# WORK INSTRUCTION
Give the data below again exactly as written, without its pictures.

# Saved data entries
== Segment start ==
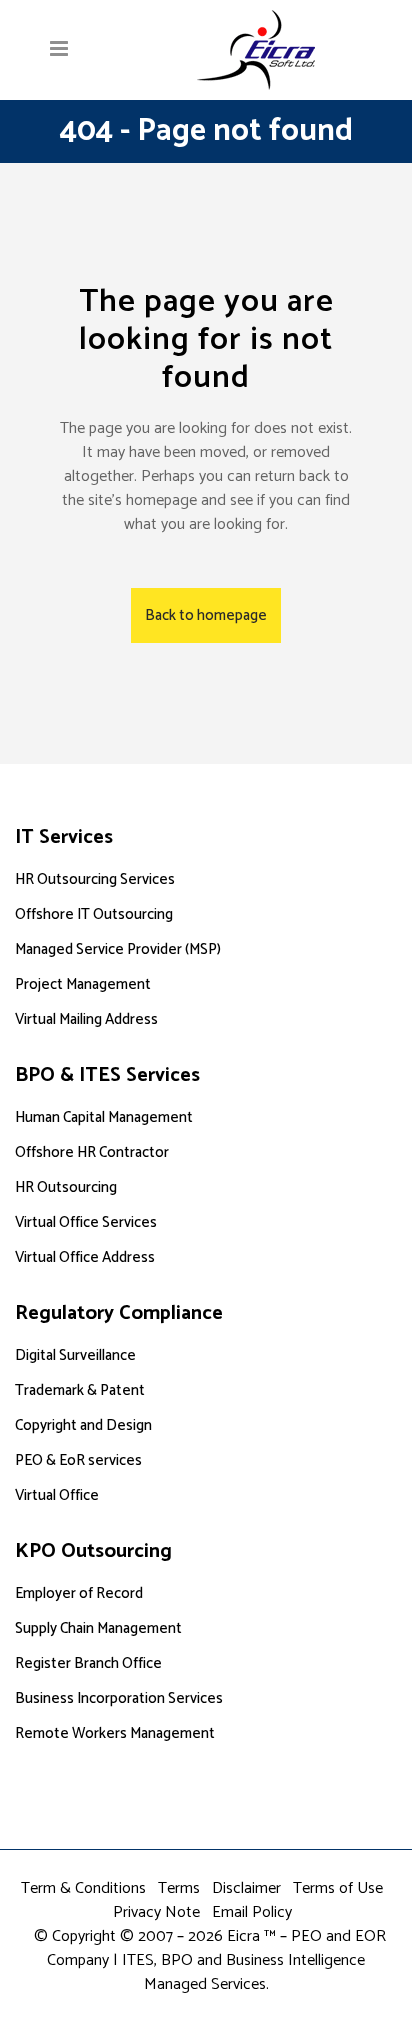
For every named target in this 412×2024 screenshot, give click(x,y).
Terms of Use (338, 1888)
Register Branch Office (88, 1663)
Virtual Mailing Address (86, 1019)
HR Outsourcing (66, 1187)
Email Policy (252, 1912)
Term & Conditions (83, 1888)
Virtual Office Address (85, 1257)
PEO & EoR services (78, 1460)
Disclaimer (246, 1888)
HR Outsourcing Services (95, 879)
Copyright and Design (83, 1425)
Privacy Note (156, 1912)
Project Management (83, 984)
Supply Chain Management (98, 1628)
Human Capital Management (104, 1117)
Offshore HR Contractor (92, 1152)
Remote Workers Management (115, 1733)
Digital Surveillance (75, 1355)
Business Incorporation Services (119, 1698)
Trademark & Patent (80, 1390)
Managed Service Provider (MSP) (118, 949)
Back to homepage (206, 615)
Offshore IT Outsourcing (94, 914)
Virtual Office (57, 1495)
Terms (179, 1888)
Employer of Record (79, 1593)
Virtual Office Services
== Segment end ==
# ANSWER SPACE
For every named target in this 412×2024 screenshot, give click(x,y).
Terms of Use (338, 1888)
Register Branch Office (88, 1663)
Virtual Mailing Address (86, 1019)
HR Outsourcing (66, 1187)
Email Policy (252, 1912)
Term & Conditions (83, 1888)
Virtual Office Address (85, 1257)
PEO & EoR services (78, 1460)
Disclaimer (246, 1888)
HR Outsourcing Services (95, 879)
Copyright and Design (83, 1425)
Privacy Note (156, 1912)
Project Management (83, 984)
Supply Chain Management (98, 1628)
Human Capital Management (104, 1117)
Offshore HR Contractor (92, 1152)
Remote Workers Management (115, 1733)
Digital Surveillance (75, 1355)
Business Incorporation Services (119, 1698)
Trademark & Patent (80, 1390)
Managed Service Provider (MSP) (118, 949)
Back to homepage (206, 615)
Offshore IT Outsourcing (94, 914)
Virtual Office (57, 1495)
Terms (179, 1888)
Employer of Record (79, 1593)
Virtual Office Services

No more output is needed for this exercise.